Dissertation

Our Ice Age

The Geohistorical Imagination in the Northern Hemisphere

Our Ice Age” addresses the contemporary significance of Earth’s history by focusing on representations of the last ice age, a relatively recent geological moment that began 2.5 million years ago and ended at the close of the Pleistocene epoch. Relying on methods developed within environmental and historicist literary criticism, this dissertation follows the ice age imaginary across Europe, North America, and Siberia from its origins in the nineteenth century to the present. Throughout these different historical and cultural circumstances, the ice age has served, and continues to serve, as a privileged locus for writers and scientists to wrestle with the historicity of the nonhuman world and our relationship to it. Through an engagement with the ice age’s various narrative emplotments, this dissertation shows how the deep past remains relevant, not merely in the sense that geological forces—like orbital cycles and expanding ice sheets—persist, but also because stories about the Earth’s history continue to inform the science and politics of anthropogenic global warming today. 

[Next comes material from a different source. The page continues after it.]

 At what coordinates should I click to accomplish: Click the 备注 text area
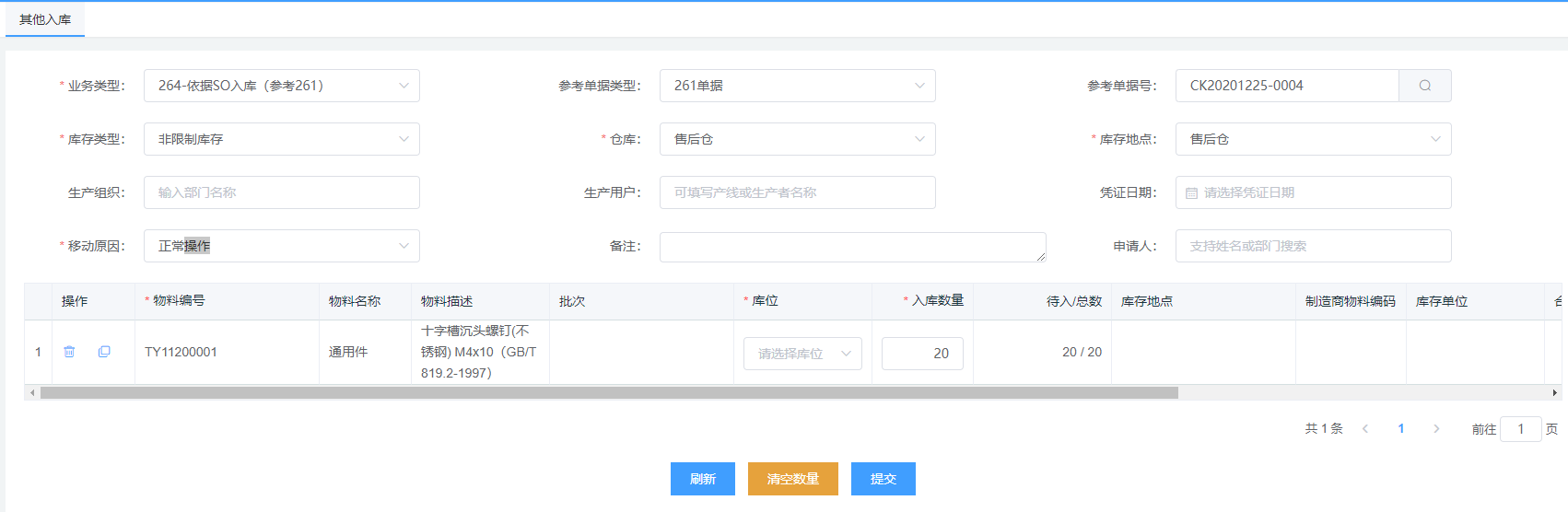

This research contributes to the environmental humanities by taking seriously the idea that climate change and the Anthropocene require us to think historically in radically expanded ways. Where most recent studies of climate change, literature, and culture focus exclusively on the relatively recent past—looking back to the great acceleration in the middle of the twentieth century or the industrial revolution—“Our Ice Age” resists this essentially human-centered bias by digging into the planet’s deeper history. Analyzing both scientific and literary objects within this new interpretive horizon, this research fosters a significantly expanded purview of literary analysis and points toward the relevance of deep history for a more sustainable future.